Post

Tighter Time-Uniform Concentration Inequality for the UCB Algorithm

Tighter Time-Uniform Concentration Inequality for the UCB Algorithm

Introduction

In the previous post, I elaborated on a common pitfall and provided a solution regarding the union bound over a set of randomly selected events. I explained in detail why the union bound over $KT$ events must be taken in the proof of the UCB algorithm.

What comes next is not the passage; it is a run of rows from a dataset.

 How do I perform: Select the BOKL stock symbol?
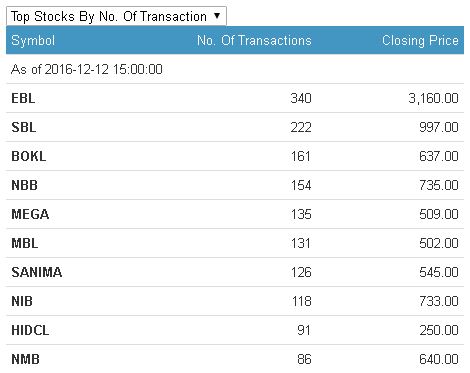(29, 156)
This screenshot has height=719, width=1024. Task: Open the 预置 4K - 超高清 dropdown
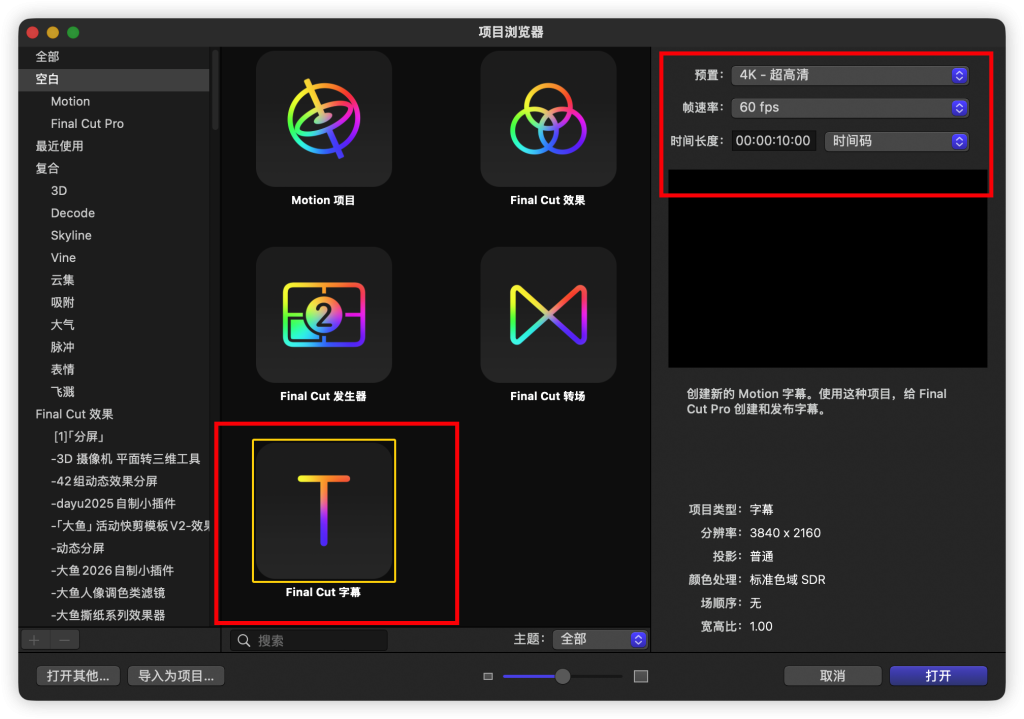click(849, 75)
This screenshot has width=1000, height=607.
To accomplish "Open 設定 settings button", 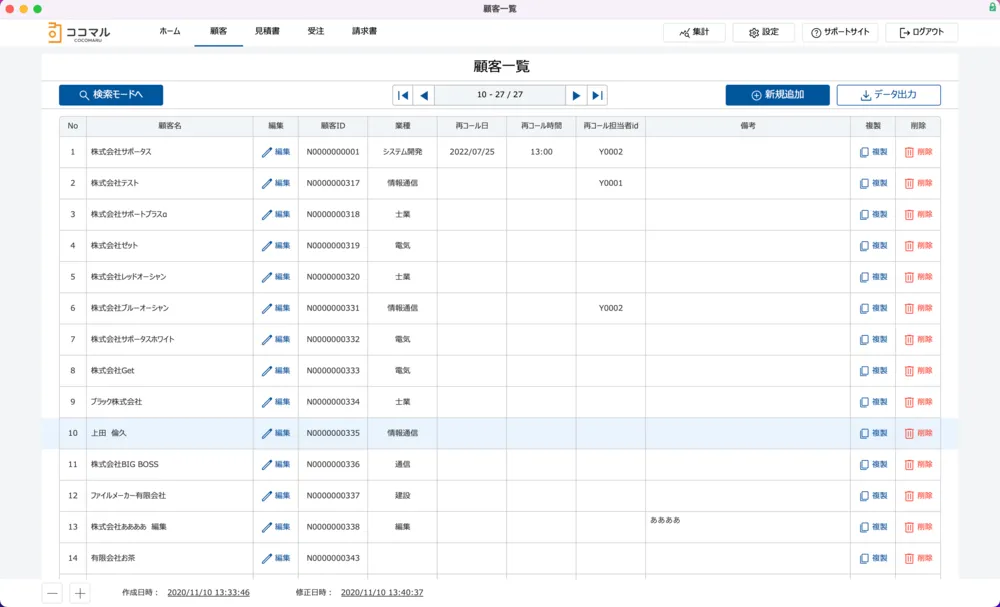I will [763, 33].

I will improve the result from the previous post in two ways.
First, I will address the case where $T$ is unknown or infinite. In our previous approach, we required the value of $T$ to determine the number of events to apply the union bound over. However, when $T$ is unknown or possibly infinite, we need a different way of taking the union bound.
Second, I will show that a tighter inequality can be achieved when bounding the sum of $n$ subGaussian random variables for all possible values of $n$. In our previous analysis, we applied the union bound over the $KT$ events, resulting in a $\log\frac{KT}{\delta}$ term. I will show that it is possible to sharpen this term to $\log \frac{K\log{T}}{\delta}$.

It is strongly recommended to read the previous post. Also, the readers are expected to be familiar about probability theory based on measure theory.

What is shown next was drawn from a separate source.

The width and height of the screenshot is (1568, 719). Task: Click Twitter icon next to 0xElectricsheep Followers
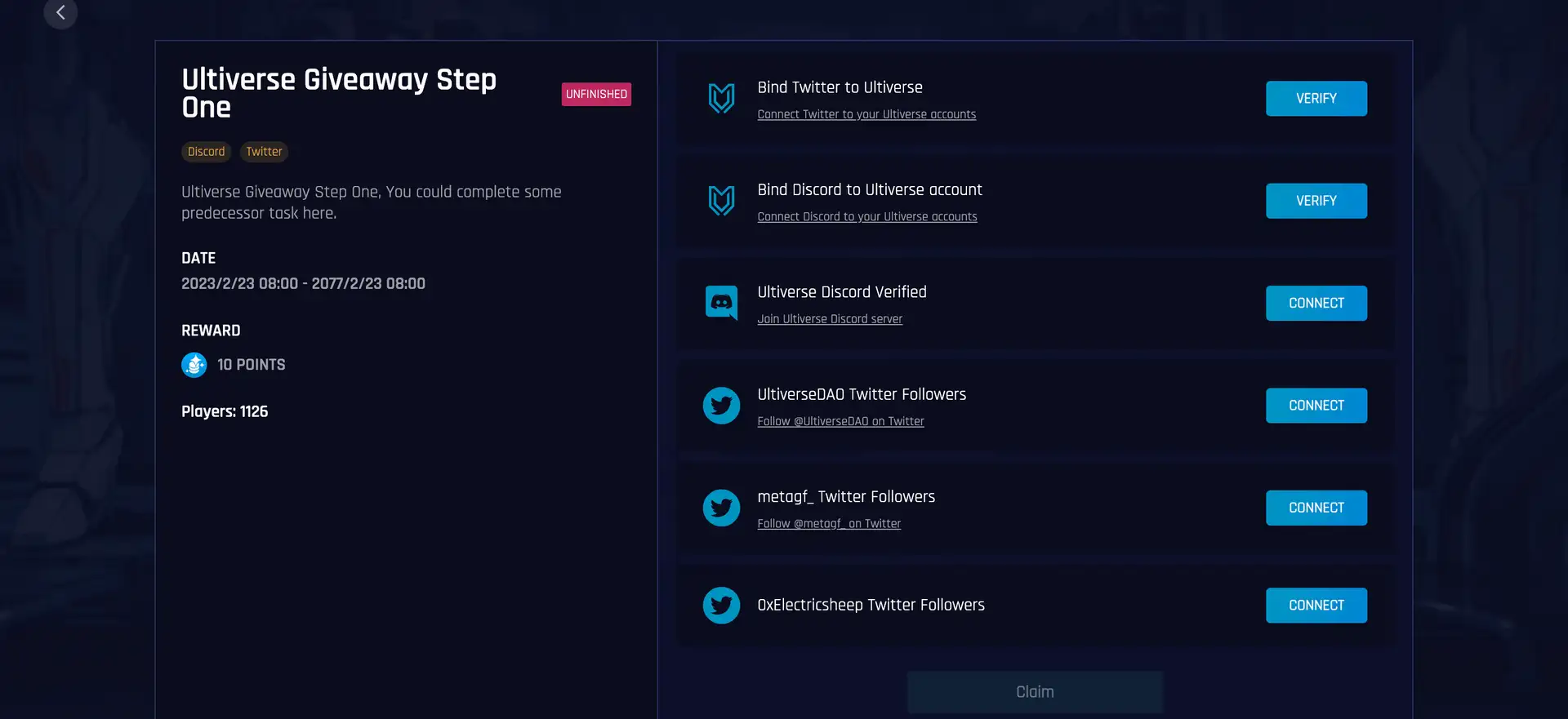point(721,606)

Time-Uniform Confidence Bounds - Union Bound

The time-uniform confidence bounds are confidence bounds with the following form.

\[\mathbb{P}\left[ \exists n \in \mathbb{N} : \left| \sum_ {t=1}^n X_ t\right| \geq \beta_ {n}^\infty(1 - \delta) \right] \leq \delta\]

The probability of the series exceeding the bound at least once is at most $\delta$. It implies that with probability at least $1-\delta$, $\left| \sum_ {t=1}^n X_ t\right| < \beta_ {n}^\infty(1 - \delta)$ holds for “all” $n\in\mathbb{N}$, hence the term “time-uniform”. To distinguish it from $\beta_ n(1 - \delta)$ used in previous posts, which bounds $\left| \sum_ {t=1}^n X_ t\right|$ for a specific value of $n$ with a probability of at least $1 - \delta$, I have added an $\infty$ sign. The time-uniform confidence bounds enable the UCB algorithm to function without knowing the value of $T$ or when $T$ can be infinite. The algorithm can utilize $\beta_ t^{\infty} \left( 1 - \frac{\delta}{K}\right)$ instead of $\beta_ t\left( 1 - \frac{\delta}{KT} \right)$ and take the union bound over the $K$ actions. Then, all the confidence intervals discussed in the previous post are valid with probability at least $1 - \delta$.

I will first show the most basic way to obtain a time-uniform confidence bound.

Theorem (Time-uniform Azuma’s inequality 1) Let $\left\lbrace X_ t\right\rbrace_ {t=1}^\infty$ be a sequence of conditionally $\sigma$-subGaussian random variables. Then for any $\delta$,

\[\mathbb{P}\left[\exists n\in\mathbb{N} : \left|\sum_ {t=1}^nX_ t\right|\geq\sigma\sqrt{2n\log{\frac{\pi^2n^2}{3\delta}}}\right]\leq \delta\]

Proof : By the Azuma’s inequality with $\frac{6\delta}{\pi^2n^2}$ instead of $\delta$,

\[\mathbb{P}\left[\left|\sum_ {t=1}^nX_ t\right|\geq\sigma\sqrt{2n\log{\frac{\pi^2 n^2}{3\delta}}}\right]\leq \frac{6\delta}{\pi^2 n^2}\]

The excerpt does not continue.